> **Task instructions**: Look through the entries below and say how many lines contain the string "Grille". Give the number only.

++++ Data shown ++++

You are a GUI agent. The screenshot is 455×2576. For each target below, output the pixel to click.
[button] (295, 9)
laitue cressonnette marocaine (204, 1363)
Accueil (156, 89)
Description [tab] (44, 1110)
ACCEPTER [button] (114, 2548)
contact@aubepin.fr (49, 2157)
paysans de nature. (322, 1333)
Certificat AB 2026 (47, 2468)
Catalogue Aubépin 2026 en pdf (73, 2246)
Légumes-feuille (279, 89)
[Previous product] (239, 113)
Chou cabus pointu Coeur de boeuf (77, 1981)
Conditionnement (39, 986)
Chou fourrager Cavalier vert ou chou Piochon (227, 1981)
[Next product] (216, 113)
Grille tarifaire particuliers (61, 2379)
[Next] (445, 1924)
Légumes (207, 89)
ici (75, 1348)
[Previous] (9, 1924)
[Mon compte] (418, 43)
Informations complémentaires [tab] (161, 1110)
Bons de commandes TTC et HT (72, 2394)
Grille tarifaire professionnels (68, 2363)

++++

> **Result of this exercise**: 2